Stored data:
====================
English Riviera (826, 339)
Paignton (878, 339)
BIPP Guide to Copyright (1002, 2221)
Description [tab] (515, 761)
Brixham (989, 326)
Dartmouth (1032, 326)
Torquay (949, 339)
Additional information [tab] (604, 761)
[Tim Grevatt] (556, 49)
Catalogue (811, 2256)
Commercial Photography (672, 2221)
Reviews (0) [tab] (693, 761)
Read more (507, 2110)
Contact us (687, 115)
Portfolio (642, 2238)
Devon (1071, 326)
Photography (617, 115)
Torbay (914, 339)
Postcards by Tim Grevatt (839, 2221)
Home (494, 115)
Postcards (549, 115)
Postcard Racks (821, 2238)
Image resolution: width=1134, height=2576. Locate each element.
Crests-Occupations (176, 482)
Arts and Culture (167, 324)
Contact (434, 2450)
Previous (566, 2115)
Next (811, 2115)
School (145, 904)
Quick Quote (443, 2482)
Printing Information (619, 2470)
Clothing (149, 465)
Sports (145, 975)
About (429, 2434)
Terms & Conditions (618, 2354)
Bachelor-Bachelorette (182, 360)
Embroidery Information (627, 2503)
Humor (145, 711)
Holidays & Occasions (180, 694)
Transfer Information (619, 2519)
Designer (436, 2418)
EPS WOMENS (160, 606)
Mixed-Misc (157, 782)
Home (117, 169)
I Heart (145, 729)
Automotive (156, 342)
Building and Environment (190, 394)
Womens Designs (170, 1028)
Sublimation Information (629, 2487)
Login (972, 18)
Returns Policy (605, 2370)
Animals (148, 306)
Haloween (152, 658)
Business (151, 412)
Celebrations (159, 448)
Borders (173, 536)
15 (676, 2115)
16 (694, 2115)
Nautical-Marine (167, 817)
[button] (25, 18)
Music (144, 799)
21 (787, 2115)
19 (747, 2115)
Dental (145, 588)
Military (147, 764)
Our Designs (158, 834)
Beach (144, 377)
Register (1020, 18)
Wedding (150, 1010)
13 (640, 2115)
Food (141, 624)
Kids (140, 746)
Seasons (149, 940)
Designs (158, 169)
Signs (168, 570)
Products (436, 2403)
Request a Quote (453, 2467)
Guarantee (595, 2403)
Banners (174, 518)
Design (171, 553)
====================
*What the task asks*
Recopy all of the records verbatim.

*Exercise solution*
English Riviera (826, 339)
Paignton (878, 339)
BIPP Guide to Copyright (1002, 2221)
Description [tab] (515, 761)
Brixham (989, 326)
Dartmouth (1032, 326)
Torquay (949, 339)
Additional information [tab] (604, 761)
[Tim Grevatt] (556, 49)
Catalogue (811, 2256)
Commercial Photography (672, 2221)
Reviews (0) [tab] (693, 761)
Read more (507, 2110)
Contact us (687, 115)
Portfolio (642, 2238)
Devon (1071, 326)
Photography (617, 115)
Torbay (914, 339)
Postcards by Tim Grevatt (839, 2221)
Home (494, 115)
Postcards (549, 115)
Postcard Racks (821, 2238)
Image resolution: width=1134, height=2576. Locate each element.
Crests-Occupations (176, 482)
Arts and Culture (167, 324)
Contact (434, 2450)
Previous (566, 2115)
Next (811, 2115)
School (145, 904)
Quick Quote (443, 2482)
Printing Information (619, 2470)
Clothing (149, 465)
Sports (145, 975)
About (429, 2434)
Terms & Conditions (618, 2354)
Bachelor-Bachelorette (182, 360)
Embroidery Information (627, 2503)
Humor (145, 711)
Holidays & Occasions (180, 694)
Transfer Information (619, 2519)
Designer (436, 2418)
EPS WOMENS (160, 606)
Mixed-Misc (157, 782)
Home (117, 169)
I Heart (145, 729)
Automotive (156, 342)
Building and Environment (190, 394)
Womens Designs (170, 1028)
Sublimation Information (629, 2487)
Login (972, 18)
Returns Policy (605, 2370)
Animals (148, 306)
Haloween (152, 658)
Business (151, 412)
Celebrations (159, 448)
Borders (173, 536)
15 (676, 2115)
16 (694, 2115)
Nautical-Marine (167, 817)
[button] (25, 18)
Music (144, 799)
21 (787, 2115)
19 (747, 2115)
Dental (145, 588)
Military (147, 764)
Our Designs (158, 834)
Beach (144, 377)
Register (1020, 18)
Wedding (150, 1010)
13 (640, 2115)
Food (141, 624)
Kids (140, 746)
Seasons (149, 940)
Designs (158, 169)
Signs (168, 570)
Products (436, 2403)
Request a Quote (453, 2467)
Guarantee (595, 2403)
Banners (174, 518)
Design (171, 553)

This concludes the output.